I do want to point out for those who don't know, on objects with a prototype (such as a class) you can control how JSON.stringify works by adding a special method `toJSON`[0] which will control how that object is serialized.

[0]: https://developer.mozilla.org/en-US/docs/Web/JavaScript/Refe...


Right… and that’s an issue people have to work around every day. Non string values in HTML world similarly be an issue everyone would have to work around.


This means you couldn't non-string values on DOM interfaces, and that includes methods, so most of the DOM's functionality goes out the window.


Good point, but HTML already has a workaround by using strings:

<div onClick="func()">...</div>

Now, I'm not a JS developer, so my opinion shouldn't count for much, but that looks like a much less usable standard to me.


Yeah, that works, but it requires func() to be on the global scope. It doesn't scale as a solution.


Does that matter now that we've got (possibly declarative) shadow roots as the units of DOM encapsulation?


Yes, even more so. You end up with encapsulated DOM without encapsulated script.


Making attributes and properties symmetric to one another would be difficult for the existing DOM API: methods like `addEventListener` are (prototype) properties on individual DOM elements, but would be nonsensical string attributes. Making your idea concrete:

    // our document is like:
    // <foo bar="asdf">
    let foo = document.querySelector('foo'); 
    console.log('bar', foo.bar); // cool, prints asdf
    foo.bar = 'nice'; // <foo> element is now <foo bar="nice">
    foo.addEventListener('some-event', e => console.log(e)); // wait, what?
So DOM element methods would instead be free functions like:

    HTMLElement.addEventListener(foo, 'some-event', e => console.log(e));
It's a matter of taste, but I for one appreciate having object method calls in JavaScript.


I don’t know why they would be different? It seems cool, but the DOM elements have a very specific interface, where ‘setAttribute’ is required to modify state. If you just hang some property off a JavaScript object - that you created to send messages to the DOM using that interface - then why would you expect it to get routed there? Again, that would be a much better API/experience, some challenges but cleaner.

Maybe I’ve just been writing backend code for too long.
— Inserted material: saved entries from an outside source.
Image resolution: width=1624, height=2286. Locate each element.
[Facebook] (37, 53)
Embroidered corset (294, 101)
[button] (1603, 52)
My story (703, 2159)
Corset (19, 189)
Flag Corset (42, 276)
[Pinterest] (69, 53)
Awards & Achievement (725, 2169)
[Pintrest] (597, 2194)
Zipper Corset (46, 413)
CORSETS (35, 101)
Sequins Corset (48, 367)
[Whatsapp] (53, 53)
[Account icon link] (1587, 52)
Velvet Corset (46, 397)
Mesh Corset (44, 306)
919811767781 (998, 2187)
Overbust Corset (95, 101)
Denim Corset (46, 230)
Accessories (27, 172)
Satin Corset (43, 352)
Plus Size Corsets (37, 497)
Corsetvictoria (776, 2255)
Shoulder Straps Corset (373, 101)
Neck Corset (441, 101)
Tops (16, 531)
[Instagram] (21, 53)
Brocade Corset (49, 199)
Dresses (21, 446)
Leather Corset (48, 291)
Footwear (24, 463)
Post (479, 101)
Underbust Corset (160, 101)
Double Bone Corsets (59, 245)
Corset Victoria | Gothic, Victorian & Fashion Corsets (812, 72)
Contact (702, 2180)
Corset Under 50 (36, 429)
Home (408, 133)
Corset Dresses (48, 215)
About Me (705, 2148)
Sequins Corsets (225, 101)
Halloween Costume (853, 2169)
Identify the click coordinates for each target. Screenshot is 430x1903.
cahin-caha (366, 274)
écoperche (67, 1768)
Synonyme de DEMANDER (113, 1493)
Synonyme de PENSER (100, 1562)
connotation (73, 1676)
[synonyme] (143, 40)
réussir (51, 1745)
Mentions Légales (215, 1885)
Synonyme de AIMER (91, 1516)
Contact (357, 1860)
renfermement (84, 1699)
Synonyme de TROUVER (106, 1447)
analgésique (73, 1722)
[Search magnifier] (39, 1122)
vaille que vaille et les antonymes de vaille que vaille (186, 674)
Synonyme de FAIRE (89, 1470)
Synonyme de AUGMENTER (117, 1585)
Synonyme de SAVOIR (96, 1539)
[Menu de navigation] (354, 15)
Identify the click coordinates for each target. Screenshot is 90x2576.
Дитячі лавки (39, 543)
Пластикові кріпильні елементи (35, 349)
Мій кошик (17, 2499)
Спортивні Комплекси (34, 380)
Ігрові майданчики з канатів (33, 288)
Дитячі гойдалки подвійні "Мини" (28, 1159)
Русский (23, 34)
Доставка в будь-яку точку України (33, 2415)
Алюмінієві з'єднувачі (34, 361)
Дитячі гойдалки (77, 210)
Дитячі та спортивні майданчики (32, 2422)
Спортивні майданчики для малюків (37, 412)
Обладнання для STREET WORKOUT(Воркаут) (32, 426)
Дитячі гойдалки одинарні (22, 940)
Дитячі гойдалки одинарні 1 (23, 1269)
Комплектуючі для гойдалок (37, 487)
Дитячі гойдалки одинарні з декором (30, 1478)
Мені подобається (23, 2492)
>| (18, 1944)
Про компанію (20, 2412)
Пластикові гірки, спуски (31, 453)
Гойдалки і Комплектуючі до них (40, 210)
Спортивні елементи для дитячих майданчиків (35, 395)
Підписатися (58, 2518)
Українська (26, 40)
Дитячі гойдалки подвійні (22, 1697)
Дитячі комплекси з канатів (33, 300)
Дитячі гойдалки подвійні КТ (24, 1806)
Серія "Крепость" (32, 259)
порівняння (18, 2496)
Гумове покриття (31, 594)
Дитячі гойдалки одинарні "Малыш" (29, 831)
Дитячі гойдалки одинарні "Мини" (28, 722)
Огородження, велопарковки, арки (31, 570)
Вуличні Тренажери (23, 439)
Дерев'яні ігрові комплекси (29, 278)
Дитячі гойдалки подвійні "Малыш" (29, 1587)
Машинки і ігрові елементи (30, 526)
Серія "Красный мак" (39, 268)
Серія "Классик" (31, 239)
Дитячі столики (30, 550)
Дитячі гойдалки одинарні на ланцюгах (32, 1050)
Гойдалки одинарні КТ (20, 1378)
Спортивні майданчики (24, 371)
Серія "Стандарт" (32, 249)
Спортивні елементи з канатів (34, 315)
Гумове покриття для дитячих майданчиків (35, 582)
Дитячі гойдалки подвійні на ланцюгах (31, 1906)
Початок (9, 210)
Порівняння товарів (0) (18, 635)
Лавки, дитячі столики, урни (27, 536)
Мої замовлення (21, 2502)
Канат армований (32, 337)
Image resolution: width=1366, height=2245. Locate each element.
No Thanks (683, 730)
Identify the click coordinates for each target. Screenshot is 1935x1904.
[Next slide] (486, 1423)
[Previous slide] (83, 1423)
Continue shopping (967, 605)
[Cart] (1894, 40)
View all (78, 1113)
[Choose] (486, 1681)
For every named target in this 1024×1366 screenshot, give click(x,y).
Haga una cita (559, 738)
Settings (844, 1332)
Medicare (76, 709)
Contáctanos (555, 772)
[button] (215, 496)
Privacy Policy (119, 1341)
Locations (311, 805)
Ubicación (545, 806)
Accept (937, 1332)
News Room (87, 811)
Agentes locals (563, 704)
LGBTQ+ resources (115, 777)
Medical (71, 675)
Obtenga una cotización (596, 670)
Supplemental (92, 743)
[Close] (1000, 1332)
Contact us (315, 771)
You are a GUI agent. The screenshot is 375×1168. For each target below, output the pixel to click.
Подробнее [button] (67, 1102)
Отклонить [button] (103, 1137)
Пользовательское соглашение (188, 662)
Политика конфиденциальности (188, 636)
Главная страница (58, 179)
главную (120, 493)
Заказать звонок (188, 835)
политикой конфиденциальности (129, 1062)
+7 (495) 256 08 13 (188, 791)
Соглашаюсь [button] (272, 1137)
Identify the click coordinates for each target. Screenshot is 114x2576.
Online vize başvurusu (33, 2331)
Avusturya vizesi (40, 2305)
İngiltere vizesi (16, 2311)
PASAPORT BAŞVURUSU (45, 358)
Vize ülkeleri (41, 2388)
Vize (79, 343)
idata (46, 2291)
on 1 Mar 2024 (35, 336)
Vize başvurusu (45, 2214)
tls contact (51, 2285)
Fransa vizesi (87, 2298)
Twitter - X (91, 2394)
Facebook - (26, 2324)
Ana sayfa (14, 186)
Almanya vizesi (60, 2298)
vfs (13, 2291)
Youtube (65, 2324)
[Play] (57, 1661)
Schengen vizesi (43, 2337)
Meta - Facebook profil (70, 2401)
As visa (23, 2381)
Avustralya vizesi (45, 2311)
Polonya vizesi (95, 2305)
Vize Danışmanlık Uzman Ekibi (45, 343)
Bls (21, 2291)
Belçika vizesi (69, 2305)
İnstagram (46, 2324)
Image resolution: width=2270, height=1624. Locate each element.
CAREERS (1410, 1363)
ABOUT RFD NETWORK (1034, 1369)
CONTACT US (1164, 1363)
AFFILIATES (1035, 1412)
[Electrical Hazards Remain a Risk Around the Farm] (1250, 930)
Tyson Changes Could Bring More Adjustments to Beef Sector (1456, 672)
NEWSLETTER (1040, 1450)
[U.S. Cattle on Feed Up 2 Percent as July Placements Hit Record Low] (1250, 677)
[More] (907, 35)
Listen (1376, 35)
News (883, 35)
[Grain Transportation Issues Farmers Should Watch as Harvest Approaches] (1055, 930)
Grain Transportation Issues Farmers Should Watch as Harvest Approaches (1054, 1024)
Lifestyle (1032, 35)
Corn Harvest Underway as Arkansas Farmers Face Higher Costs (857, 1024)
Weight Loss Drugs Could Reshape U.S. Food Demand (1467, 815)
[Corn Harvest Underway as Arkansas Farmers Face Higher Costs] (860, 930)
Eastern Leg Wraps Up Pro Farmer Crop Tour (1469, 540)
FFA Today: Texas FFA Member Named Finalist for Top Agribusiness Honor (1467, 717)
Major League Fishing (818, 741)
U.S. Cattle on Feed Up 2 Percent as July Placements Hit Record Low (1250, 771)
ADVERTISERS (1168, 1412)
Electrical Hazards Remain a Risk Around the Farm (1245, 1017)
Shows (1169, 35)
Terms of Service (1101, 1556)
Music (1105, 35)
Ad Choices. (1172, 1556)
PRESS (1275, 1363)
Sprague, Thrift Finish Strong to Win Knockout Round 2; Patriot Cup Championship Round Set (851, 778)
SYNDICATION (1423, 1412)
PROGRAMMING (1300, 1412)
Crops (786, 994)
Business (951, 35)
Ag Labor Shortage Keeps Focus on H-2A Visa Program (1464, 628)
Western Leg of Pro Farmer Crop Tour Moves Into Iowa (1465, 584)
I see an interface like this and I figure there’s some weird shit going on under the hood, and some kind developer from the past gave me the best and safest wrapper she could.


It's all "state"...


> all of the things in this article represent complexity and behaviours that don't add anything to anyone's lives.

A cynic might point out it added a lot of makework to the lives of its creators. And that this is why we can't have nice things like proper specs instead of 'living' ones.


What helps me make sense of it is that attributes in the narrowest sense are DOM nodes (Attr nodes). They can have properties (such as `name`, `value`, `ownerElement`, `prefix`), and collectively (as a NamedNodeMap, not an array) they can be accessed as the value of the `attributes` property of the element that owns them.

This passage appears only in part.